Key partners: Practice head Rodrigo Seizo Takano, who wins praise from clients for his expertise handling labour matters across multiple jurisdictions. Other key names include Caroline Marchi, who was made partner in 2016, Andrea Massei Rossi, who joined the firm in mid-2016 and comes recommended in LACCA Approved, and Evandro Kruel, who is based in Porto Alegre. Former practice co-head Sólon de Almeida Cunha joined a rival firm in 2016.
Analysis: Machado Meyer may have one of the largest and best-regarded labour department’s in the Brazil legal marketplace, but even this has failed to protect the firm from the fierce of competition for labour talent. The biggest blow came mid-way through the year with the departure of former co-practice head Cunha to join staunch rival Mattos Filho, Veiga Filho, Marrey Jr e Quiroga Advogados; coming shortly after another labour partner left to join Bichara Advogados. Coinciding with a firm-wide overhaul and refocusing in recent years, which has seen the labour practice shift its attention away from commoditised work and towards the more complex cases, such churn could easily have left the department rudderless and lacking in leadership. However, testament to the quality and depth of Machado Meyer’s labour practice, the firm could quickly restock the top tier of the practice; internally, with the vast experience of co-practice head Takano and promotion of a senior associate, and externally, through the addition of Rossi from Lobo & de Rizzo. Both moves have helped ensured one of the leading practices among full-service firms remains as well-stocked and devoutly client-focused as ever.
Sport & entertainment
Key partners: Ivandro Sanchez has a very strong practice combining sports law with project finance and infrastructure, while Elton Minasse has a busy practice helping foreign and domestic broadcasters.

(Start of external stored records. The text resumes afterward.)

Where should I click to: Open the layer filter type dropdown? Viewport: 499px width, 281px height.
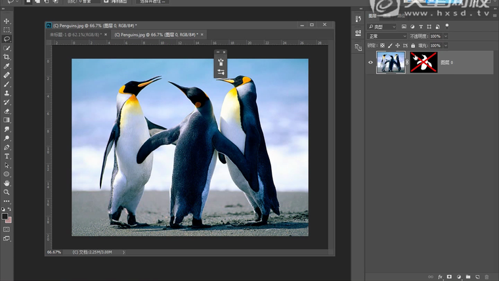382,27
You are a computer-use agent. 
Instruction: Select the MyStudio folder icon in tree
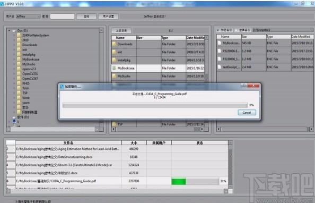click(x=19, y=64)
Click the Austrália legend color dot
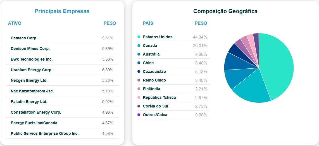The image size is (319, 146). coord(139,54)
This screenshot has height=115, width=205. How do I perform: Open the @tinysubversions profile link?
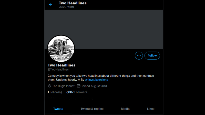96,80
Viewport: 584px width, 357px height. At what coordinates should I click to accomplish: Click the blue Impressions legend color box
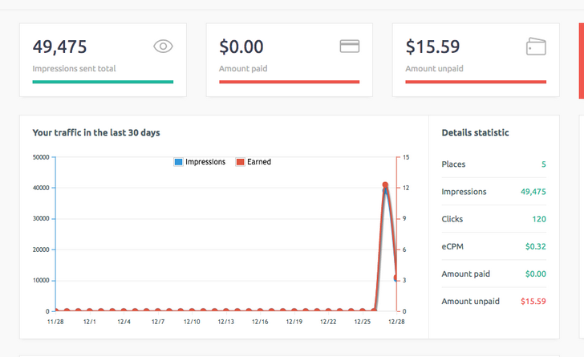179,162
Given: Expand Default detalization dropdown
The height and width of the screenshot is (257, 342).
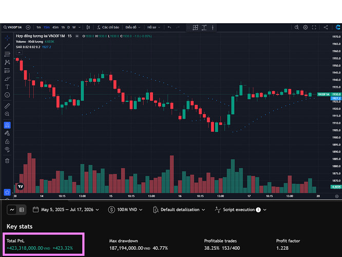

Analysis: The firm is very experienced in all legal issues related to sports arenas, and is indeed key counsel to Abrarenas, an association of some of the biggest arenas constructed or reformed in Brazil, including the Maracanã. They help with the authorisations to sell alcoholic drinks in the arenas, for example. A football club that uses the firm regularly appreciates its experience and knowledge in sports law and its high profile.
Real estate & tourism
Key partners: Practice head Maria Flavia Seabra, who is the former legal manager of Brazilian homebuilder Gafisa.
Analysis: Machado Mayer has a busy real estate practice that provides valuable support to the firm’s other areas on transactions involving property. For example, the team worked alongside Machado Mayer’s M&A group assisting Queiroz Galvão Energia in the sale of real estate and a hydropower plant to paper and pulp company Suzano in 2016. Caixa’s real estate investment trust and Canada’s PSP Investments are two other examples of clients.
Key partners: The firm is an active and prominent supporter of pro bono work, with Antonio Meyer and Carlos José Santos da Silva in particular leading the charge within the OAB to modernise pro bono rules in Brazil. These days the firm's pro bono practice is led by Adriana Pallis, who has taken great strides to instil an institutionalised practice in the firm as a whole; Roberta Leonhardt and Eduardo Castro are the other members of the pro bono committee.
Analysis: The firm is one of Latin Lawyer’s Leading Lights for its commitment to and practice in pro bono. A noteworthy recent project was advising the NGO Techo with research on laws relating to the right to housing, forced evictions and squatters’ rights, in order to create a comprehensive guide on access to housing best practices and laws in Latin America.